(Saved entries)
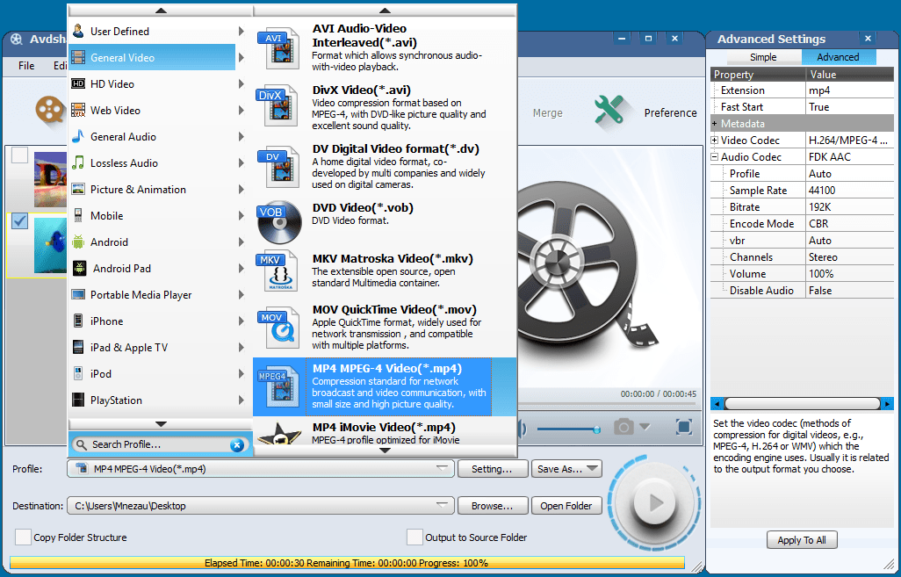This screenshot has height=577, width=901.
Task: Click the Open Folder button
Action: [566, 505]
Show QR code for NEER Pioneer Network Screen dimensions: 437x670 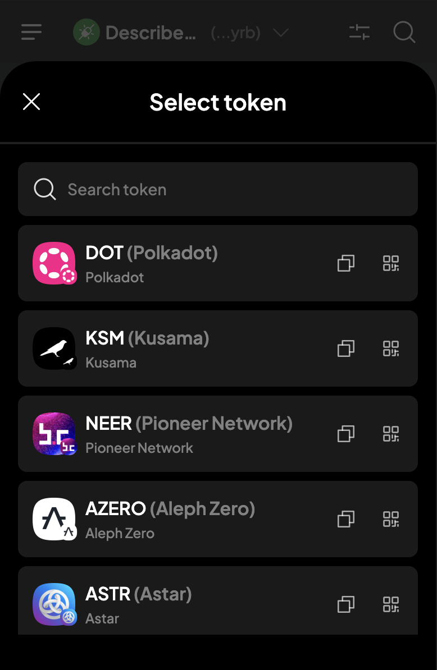391,434
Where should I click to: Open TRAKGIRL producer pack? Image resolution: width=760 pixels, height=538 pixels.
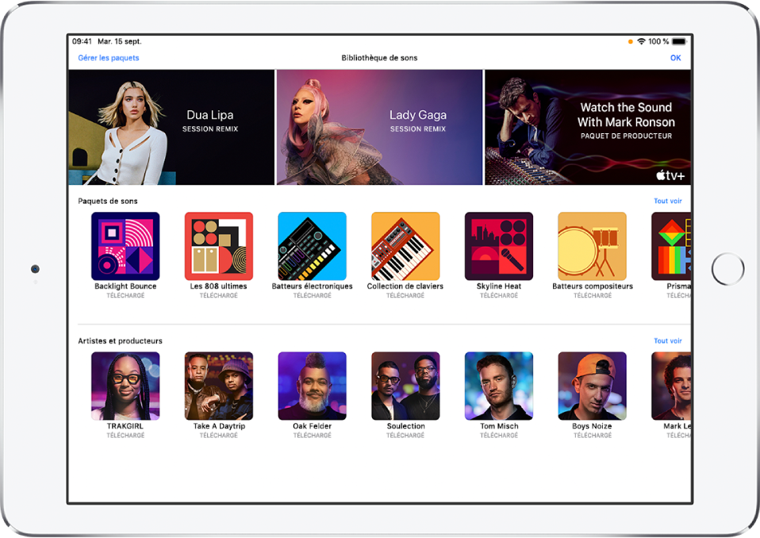125,386
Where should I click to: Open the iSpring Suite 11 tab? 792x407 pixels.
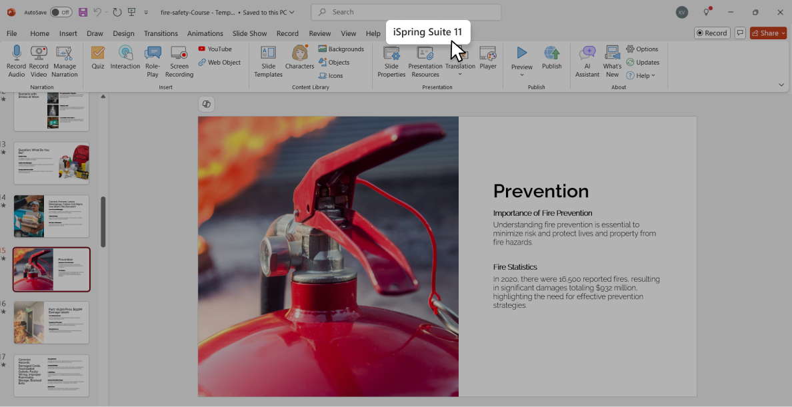coord(427,32)

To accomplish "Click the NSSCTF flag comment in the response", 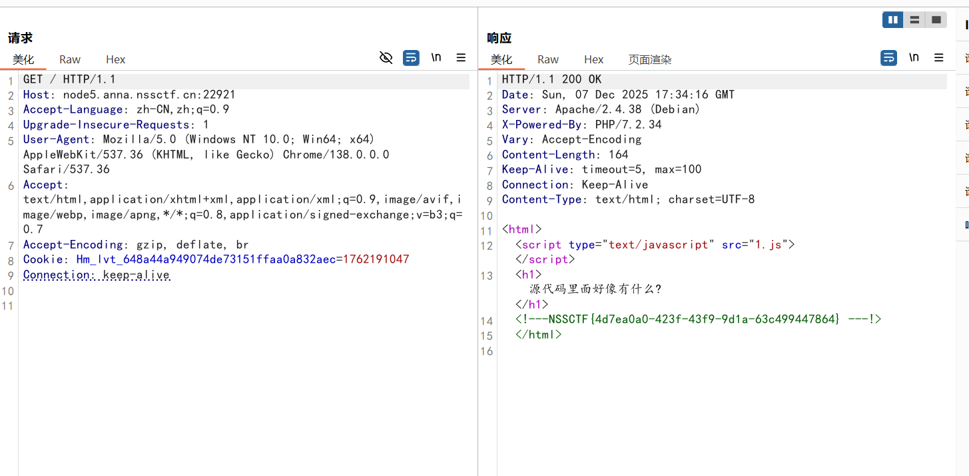I will 697,319.
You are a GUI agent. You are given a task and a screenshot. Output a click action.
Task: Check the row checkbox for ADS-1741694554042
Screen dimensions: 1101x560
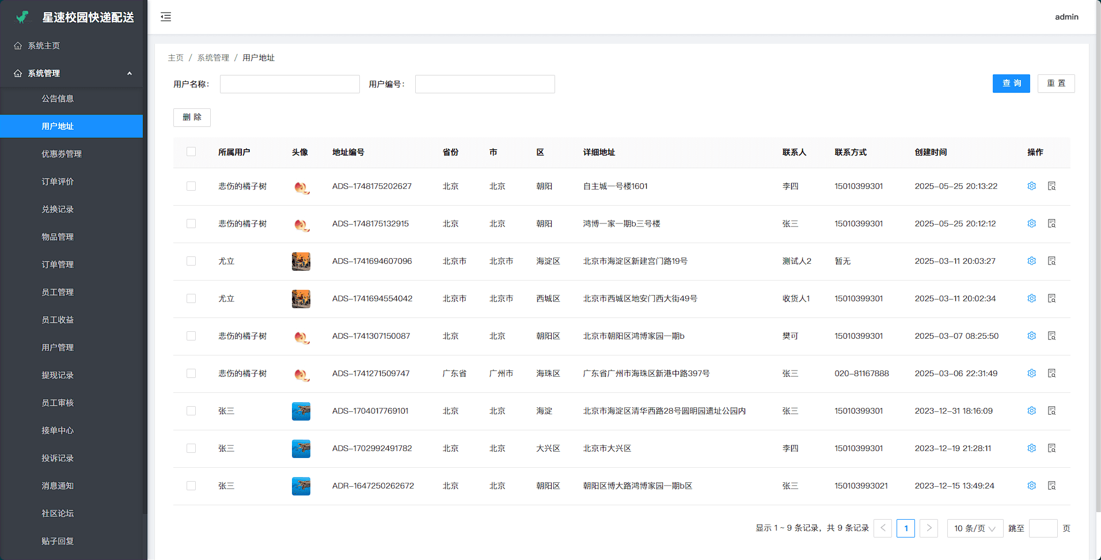click(x=191, y=298)
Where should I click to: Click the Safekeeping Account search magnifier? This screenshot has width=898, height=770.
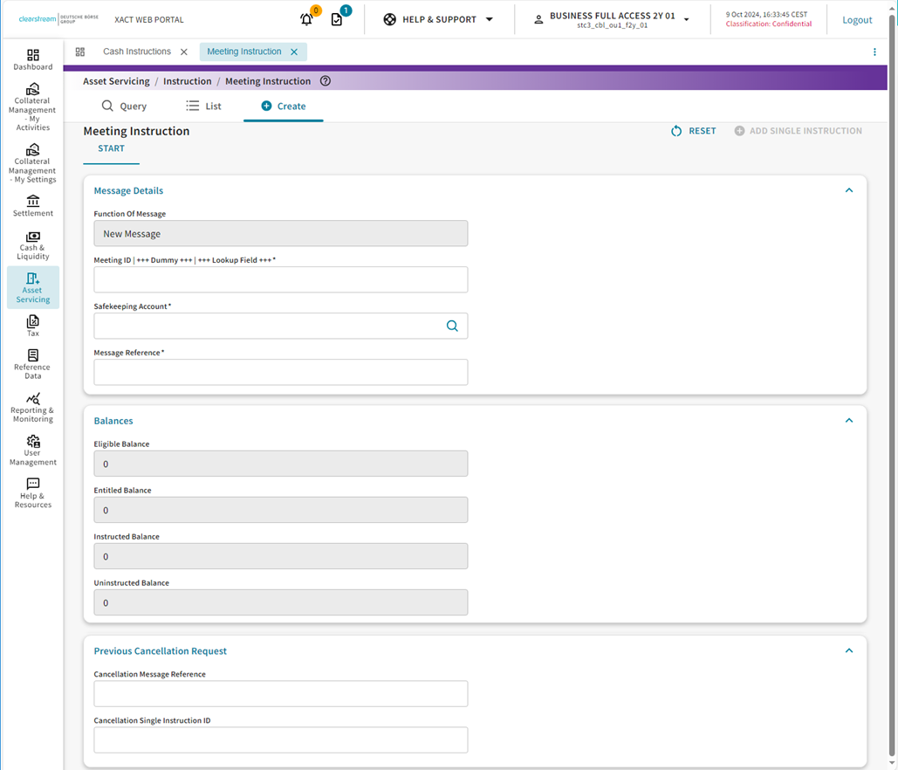[452, 325]
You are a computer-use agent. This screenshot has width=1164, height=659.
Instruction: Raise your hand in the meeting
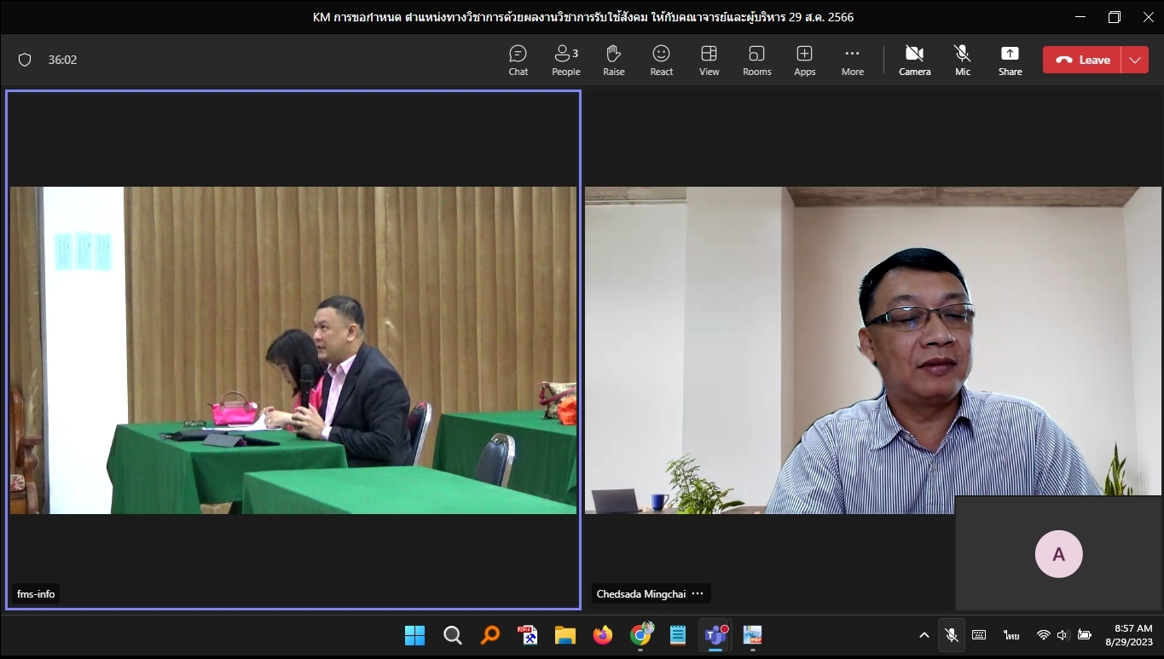click(613, 60)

* _EXERCISE REQUIREMENTS_
Going from the line holding "You are a GUI" to the last line of the data above, reproduce every line exactly, both included, with the pictures omitted.

* _TASK RESPONSE_
You are a GUI agent. You are given a task and a screenshot. Output a click action.
Task: Check the row checkbox for ADS-1741694554042
Screen dimensions: 1101x560
click(x=191, y=298)
Where should I click to: Click the Safekeeping Account search magnifier? This screenshot has width=898, height=770.
[452, 325]
You are a computer-use agent. This screenshot has width=1164, height=659.
Instruction: Raise your hand in the meeting
click(613, 60)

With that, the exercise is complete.